## Description of the task
Would you please reproduce all the entries word for word, minus the pictures?

## Stored data entries

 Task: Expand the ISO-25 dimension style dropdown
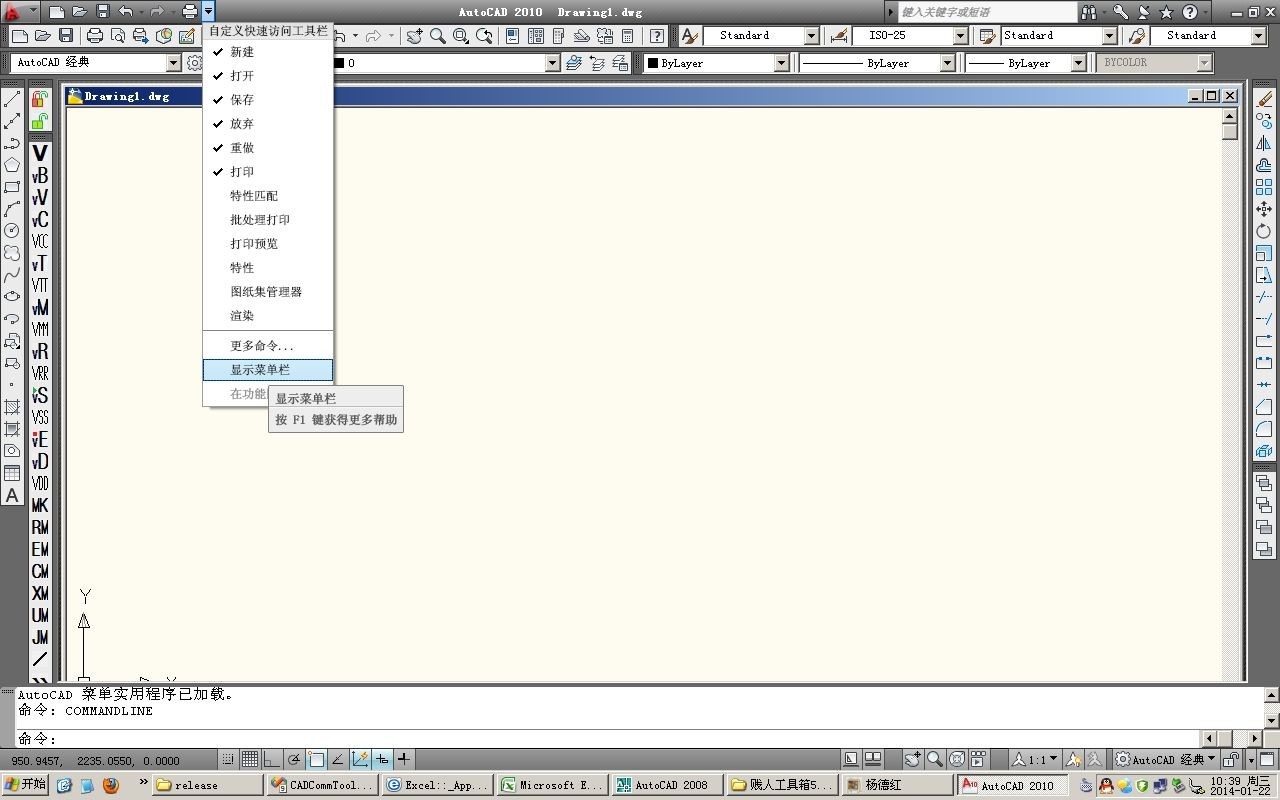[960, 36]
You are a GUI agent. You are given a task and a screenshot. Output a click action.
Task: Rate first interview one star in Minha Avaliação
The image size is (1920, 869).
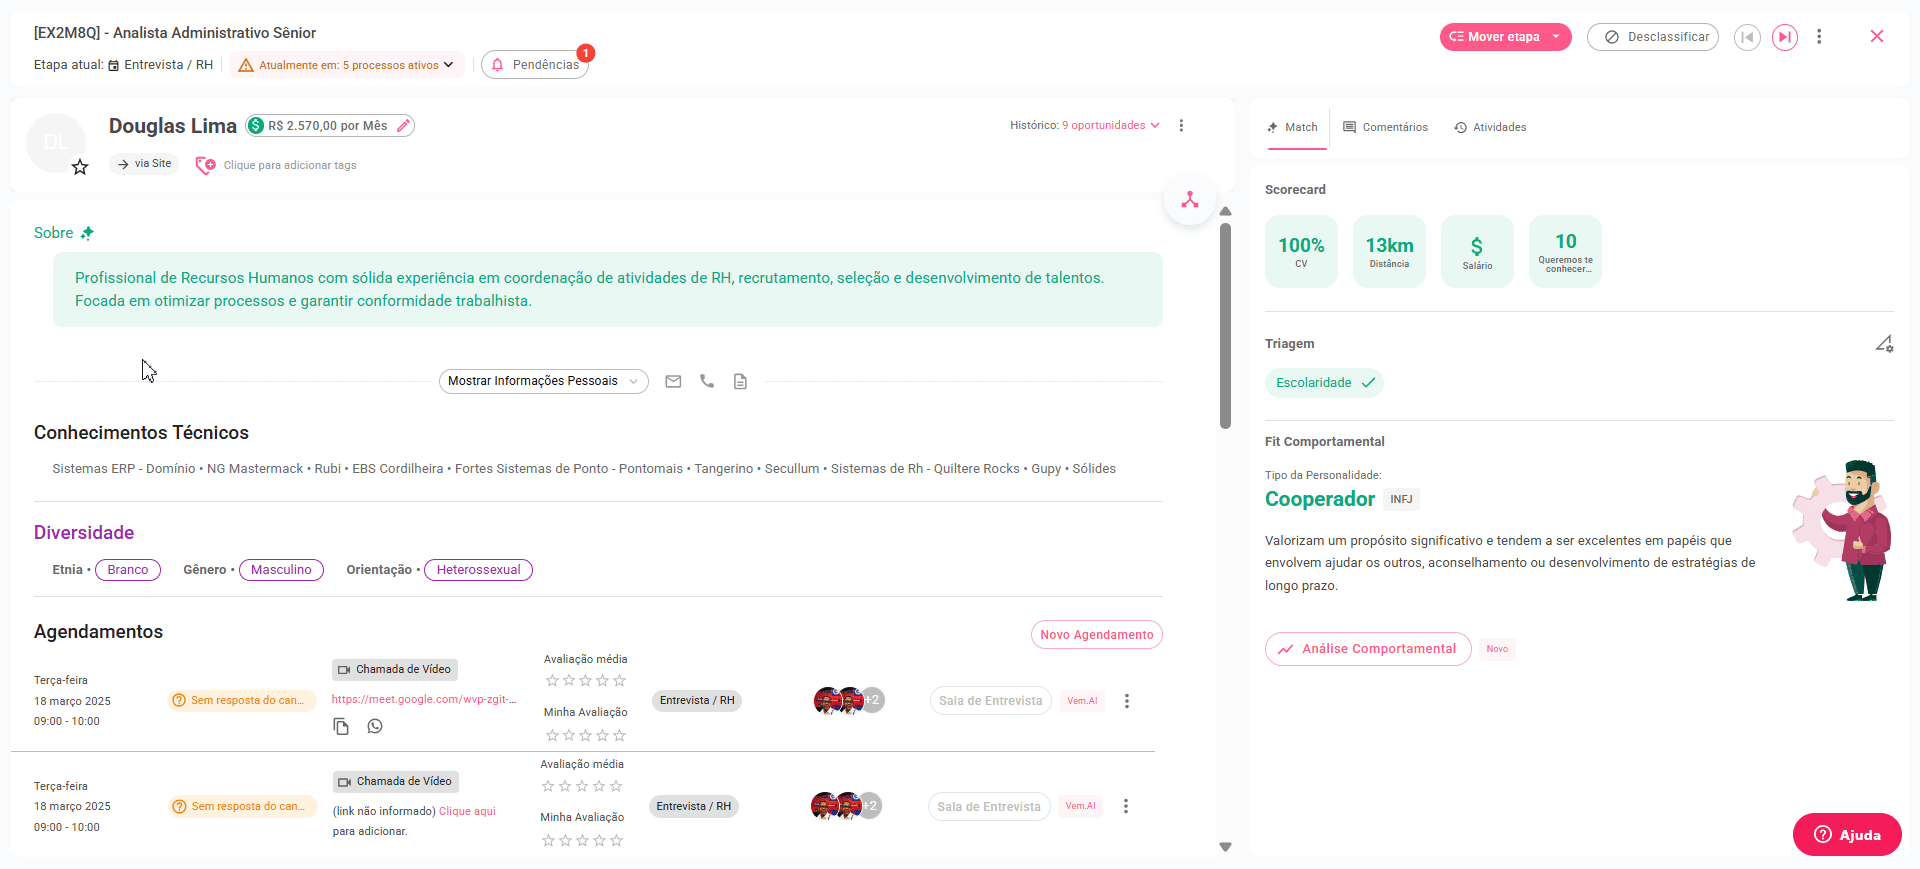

## Output below
 Task: Expand the ISO-25 dimension style dropdown
[960, 36]
You are a GUI agent. You are given a task and a screenshot. Output a click action.
Task: Rate first interview one star in Minha Avaliação
The image size is (1920, 869).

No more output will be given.